=== Section Start ===

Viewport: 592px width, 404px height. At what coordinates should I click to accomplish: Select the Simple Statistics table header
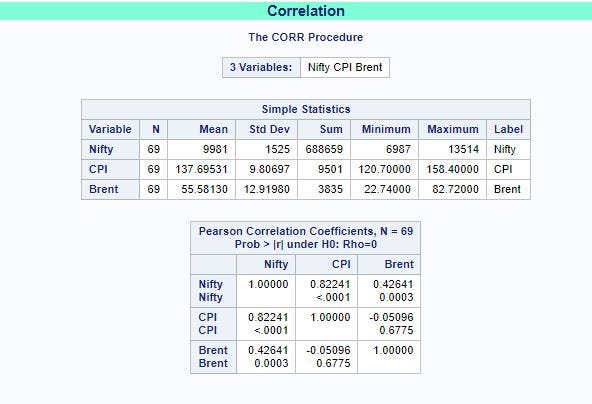(306, 109)
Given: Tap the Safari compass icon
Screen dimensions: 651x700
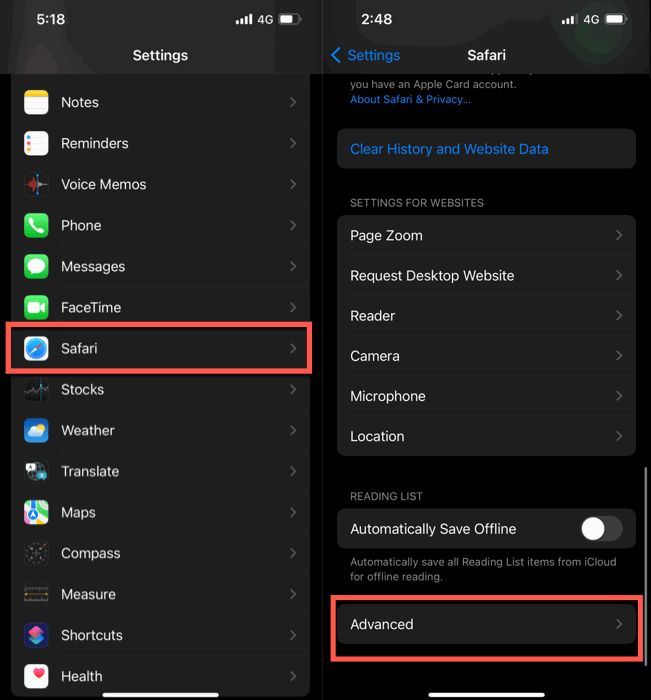Looking at the screenshot, I should (x=36, y=349).
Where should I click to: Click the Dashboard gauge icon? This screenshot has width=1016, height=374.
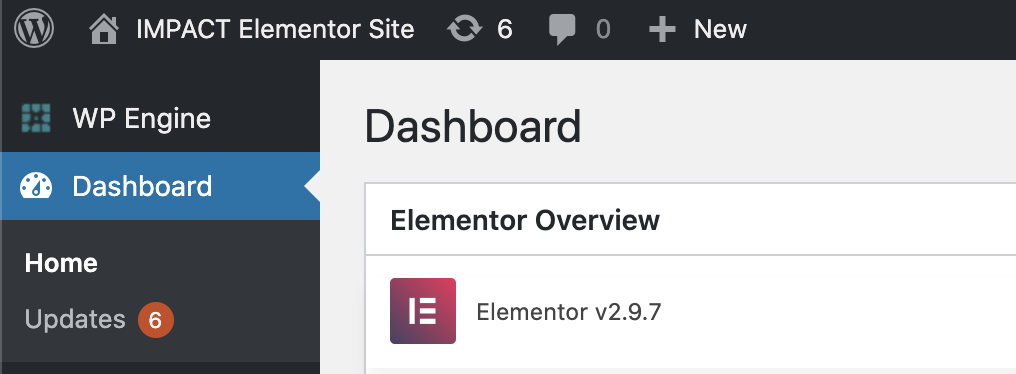[36, 186]
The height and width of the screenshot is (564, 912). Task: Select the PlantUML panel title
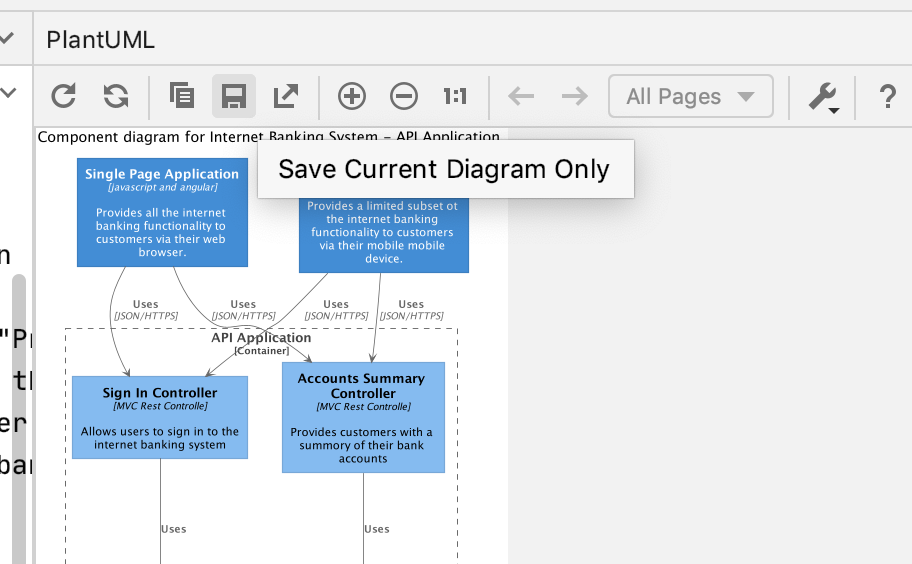100,40
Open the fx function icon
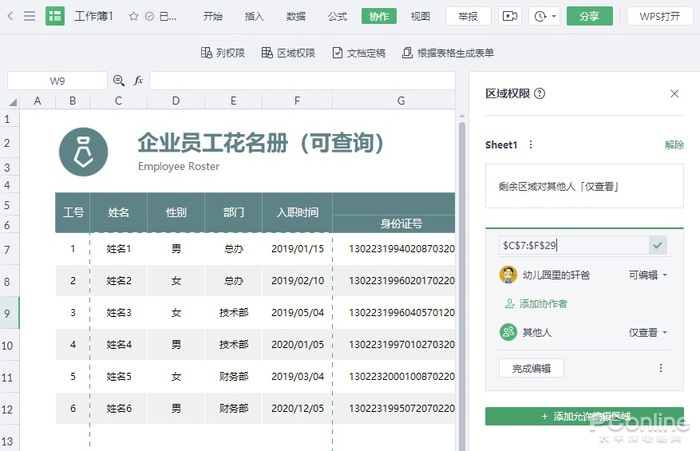The width and height of the screenshot is (700, 451). (138, 80)
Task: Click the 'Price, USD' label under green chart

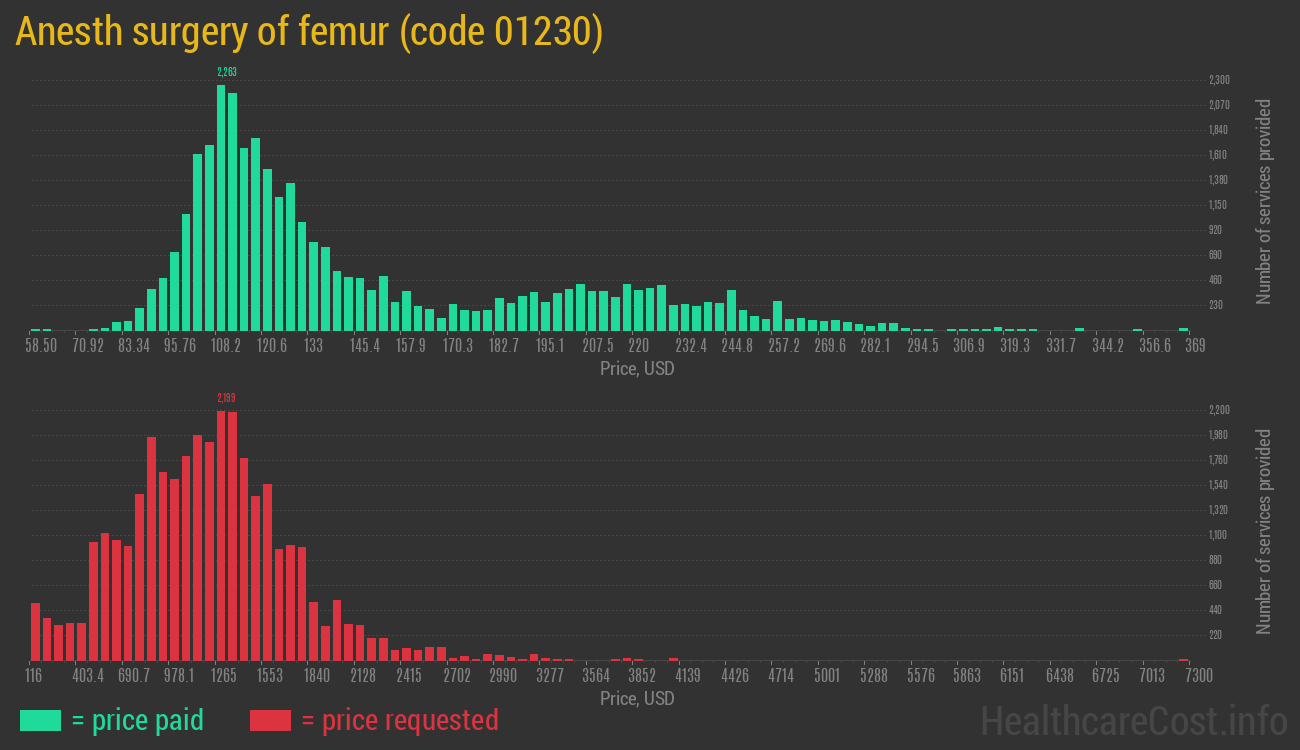Action: (637, 369)
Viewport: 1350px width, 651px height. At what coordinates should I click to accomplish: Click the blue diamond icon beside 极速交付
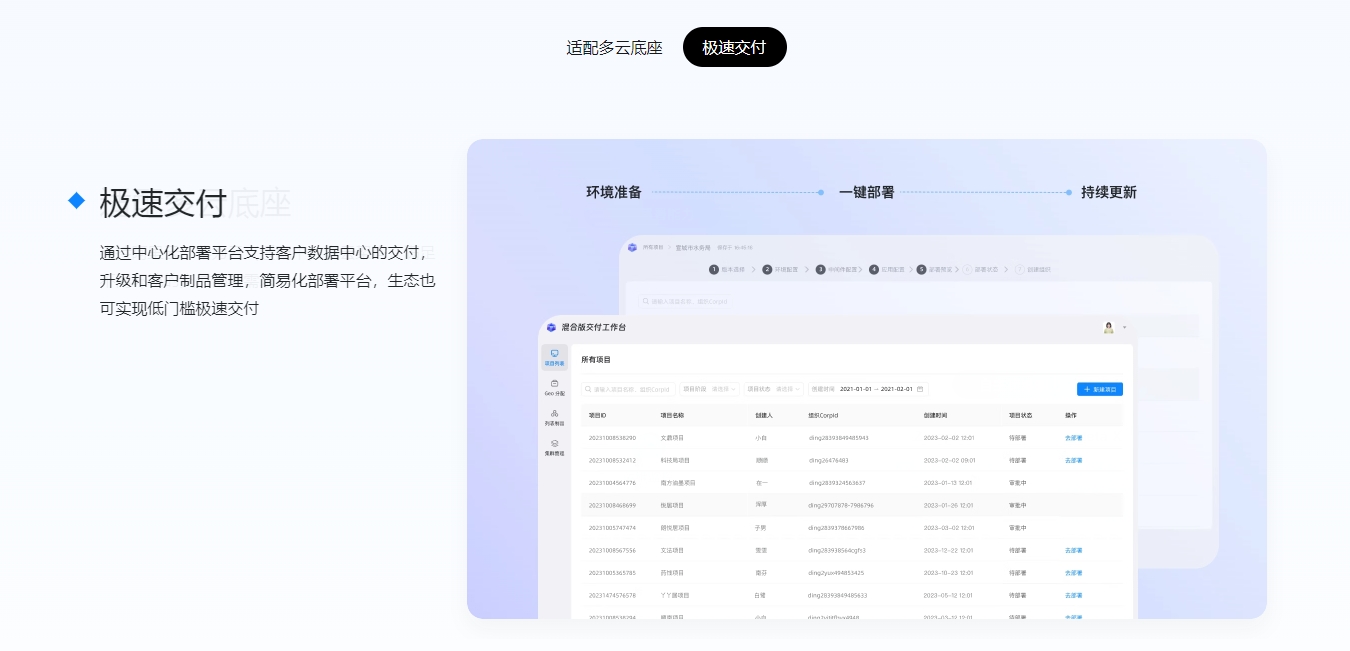coord(76,201)
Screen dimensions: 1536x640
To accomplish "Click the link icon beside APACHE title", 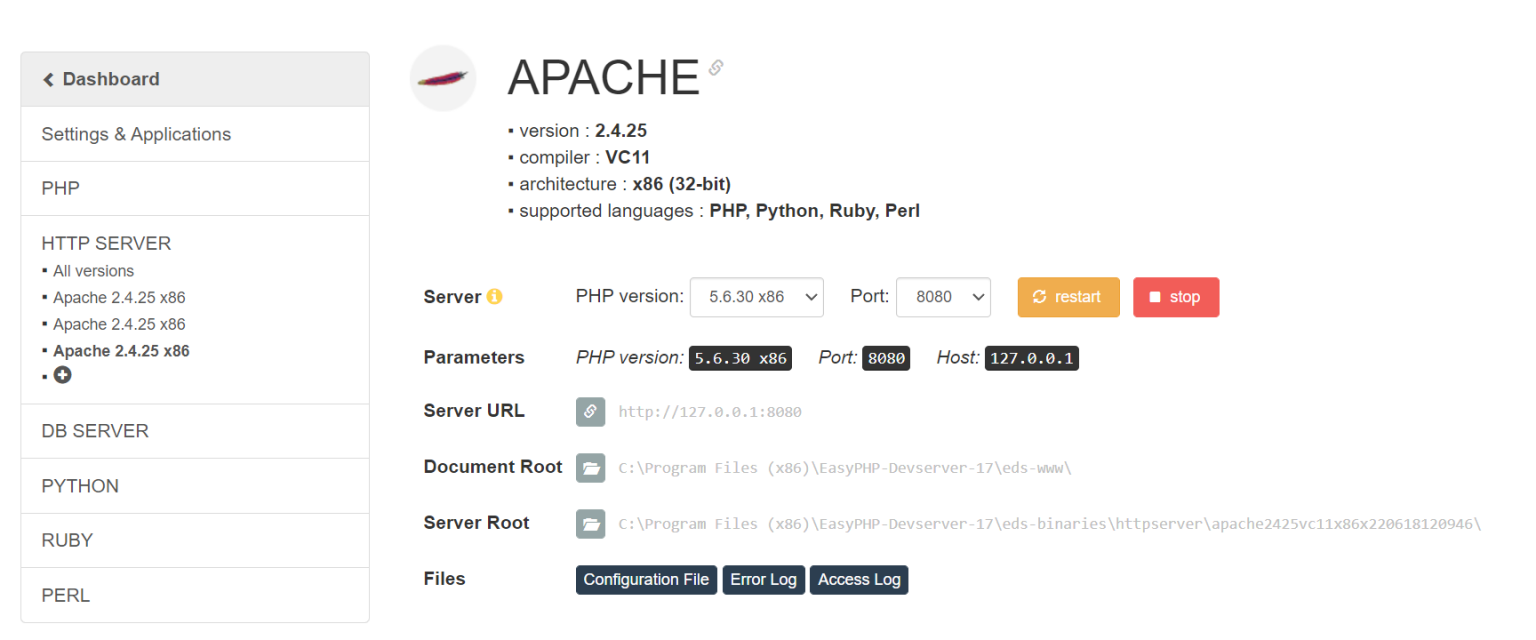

=== Section End ===

Work required: Your output should be the lines from the line containing "Given: Tap the Safari compass icon" through the last line of the listing above, restated exactly, with no pictures among them.

Output for this exercise:
Given: Tap the Safari compass icon
Screen dimensions: 651x700
Looking at the screenshot, I should (x=36, y=349).
Where should I click to: Click the Dashboard gauge icon? This screenshot has width=1016, height=374.
[36, 186]
The height and width of the screenshot is (564, 912). Task: Select the PlantUML panel title
100,40
Open the fx function icon
The width and height of the screenshot is (700, 451). (138, 80)
Task: Click the 'Price, USD' label under green chart

Action: (637, 369)
Viewport: 1350px width, 651px height. At what coordinates should I click to accomplish: Click the blue diamond icon beside 极速交付
coord(76,201)
Screen dimensions: 1536x640
To accomplish "Click the link icon beside APACHE title", 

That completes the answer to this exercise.